Models for Video Traffic

Jahangir H. Sarker

Communications Laboratory

Institute of Radio Communications

Helsinki University of Technology

P. O. Box 2300, FIN-02015 HUT, Finland.

Tel: +358 9 451 2347/ Fax: +358 9 451 2345




Modeling of the Variable Bit Rate (VBR) video sources is the main purpose of this report. Various factors impact the characteristics and requirements of video traffic. In ATM networks, both Constant Bit Rate (CBR) and real time VBR services can be obtained to support the video traffic. Two types of video traffic modeling technique called The VBR modeling techniques using Markov modulated fluid models and transform-expand-sample (TES) are described.

1. Introduction

Broad band communications networks are expected to support a wide range of multimedia applications, including entertainment video on demand (VOD), high definition TV (HDTV), and multimedia teleconferencing. These applications generate video and audio streams that must be transported in timely manner to ensure coherent reception and playback at the receiver. Video streams are typically compressed before being transported over a network.

For constant-quality video, the video encoder generates a sequence of variable-size compressed frames. When the frame generation rate is constant, the output of the encoder constitutes a variable bit rate (VBR) stream.

The objective of this report is to give an overview of the various types of video traffic models. Several factors effect the nature of video traffic and its transport requirements. Chiefs among these are the target quality (constant or variable), compression technique, coding time (on or offline), adaptiveness of the video application, and supported level of interactivity

2. Factors Impact the Nature of Video Traffic

2.1 VBR and CBR Coding

There is a complicated tradeoff between the minimum achievable coding bit rate R and the distortion D of the decoded images, described in the information theory by the rate distortion function R(D) [1]. The entropy rate (in bits/s) of a source determine the maximum compression (or minimum bit rate) achieved for lossless (D = 0) coding.
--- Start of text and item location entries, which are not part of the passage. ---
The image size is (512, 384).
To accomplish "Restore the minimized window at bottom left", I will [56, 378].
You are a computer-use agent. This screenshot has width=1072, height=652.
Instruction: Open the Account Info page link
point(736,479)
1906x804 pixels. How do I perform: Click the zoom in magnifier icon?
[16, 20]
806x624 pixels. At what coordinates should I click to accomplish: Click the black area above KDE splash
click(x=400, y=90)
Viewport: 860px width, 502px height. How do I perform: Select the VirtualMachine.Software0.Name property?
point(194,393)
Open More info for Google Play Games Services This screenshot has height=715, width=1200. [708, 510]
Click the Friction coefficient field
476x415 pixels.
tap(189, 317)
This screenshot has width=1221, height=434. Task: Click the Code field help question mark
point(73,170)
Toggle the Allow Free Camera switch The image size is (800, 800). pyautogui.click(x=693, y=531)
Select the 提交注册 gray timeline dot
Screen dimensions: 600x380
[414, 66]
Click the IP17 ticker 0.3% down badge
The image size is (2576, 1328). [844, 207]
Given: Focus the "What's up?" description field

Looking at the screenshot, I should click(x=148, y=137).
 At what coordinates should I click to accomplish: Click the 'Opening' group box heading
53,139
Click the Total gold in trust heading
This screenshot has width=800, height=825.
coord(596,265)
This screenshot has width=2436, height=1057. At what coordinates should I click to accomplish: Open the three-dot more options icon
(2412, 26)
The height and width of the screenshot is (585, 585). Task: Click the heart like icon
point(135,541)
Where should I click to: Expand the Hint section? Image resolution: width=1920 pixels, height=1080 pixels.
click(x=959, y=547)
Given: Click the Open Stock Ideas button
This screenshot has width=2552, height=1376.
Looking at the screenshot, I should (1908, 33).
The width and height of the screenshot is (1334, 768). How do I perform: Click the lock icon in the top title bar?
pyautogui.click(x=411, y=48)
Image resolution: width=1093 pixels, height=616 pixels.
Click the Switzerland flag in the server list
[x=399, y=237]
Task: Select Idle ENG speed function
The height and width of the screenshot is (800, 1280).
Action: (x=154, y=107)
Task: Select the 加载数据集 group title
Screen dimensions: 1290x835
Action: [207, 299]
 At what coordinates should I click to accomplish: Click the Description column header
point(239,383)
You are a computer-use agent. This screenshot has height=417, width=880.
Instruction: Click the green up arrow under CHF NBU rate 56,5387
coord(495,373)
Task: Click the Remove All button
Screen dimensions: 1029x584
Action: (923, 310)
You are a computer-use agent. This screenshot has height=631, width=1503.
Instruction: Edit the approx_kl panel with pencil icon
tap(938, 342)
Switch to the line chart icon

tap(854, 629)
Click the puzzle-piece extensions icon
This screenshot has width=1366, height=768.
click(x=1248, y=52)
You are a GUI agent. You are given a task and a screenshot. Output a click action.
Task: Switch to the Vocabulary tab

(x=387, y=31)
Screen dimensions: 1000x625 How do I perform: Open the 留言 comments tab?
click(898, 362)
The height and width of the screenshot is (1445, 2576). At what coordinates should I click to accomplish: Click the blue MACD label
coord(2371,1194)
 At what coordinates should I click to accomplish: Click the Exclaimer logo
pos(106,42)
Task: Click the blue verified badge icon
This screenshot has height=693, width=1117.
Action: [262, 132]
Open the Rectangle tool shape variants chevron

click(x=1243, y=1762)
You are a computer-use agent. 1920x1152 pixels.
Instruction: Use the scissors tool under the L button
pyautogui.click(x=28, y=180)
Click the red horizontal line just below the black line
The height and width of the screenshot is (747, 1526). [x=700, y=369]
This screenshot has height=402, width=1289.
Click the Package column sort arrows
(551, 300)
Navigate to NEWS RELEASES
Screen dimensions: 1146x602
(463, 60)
For a moving image it will be time varying, depending roughly on the instantaneous activity or motion. Higher activity sources will have large R(D) for the same D (Fig 1).

Fig 1: Rate-distortion function.

The rate distortion curves in Fig. 1 defines a region of operation for video encoders. This region is bounded by two orthogonal lines of operation: (1) VBR coding (vertical line), which maintain constant quality throughout the video session. (2) Constant bit rate (CBR) coding (horizontal line), in which a CBR (or frame size) is maintained throughout the video session.

CBR coding is easier to handle from network point of view. Most of practical case like video shows VBR type of traffic and is the choice for high class video.

2.2 Compression Scheme

VBR depends a lot on the compression scheme. In recent years, the standardization committees have been working on providing a set of generic compression standards that can be used for a variety of video applications. These include

  • H. 216 for video teleconferencing,
  • JPEG for still images, and
  • MPEG for full-motion video.

MPEG has been widely accepted.

2.3 Online and Offline Compression

In real time video, the online compression is performed on the fly. On the other hand in case of VOD based services, offline compression is performed.

2.4 Interactivity

Interactivity is an important issue. At one extreme, the video session can be stopped. In another extreme, the video can be transmit as like VCR- fast forward, rewind, play etc. In case of fast forward many video frames must be shown at the same time. The bandwidth requirements will also be higher in this situation.

2.5 Adaptiveness

Some times video sources are designed to adopt the network adaptability. In that case the QoS might be interrupted. The encoder could vary the equalization factors that are used in frame encoding. It could also reduce the rate at which the frames are generated. Some compression techniques provide several modes for scalability that can be exploited in rate adaptation.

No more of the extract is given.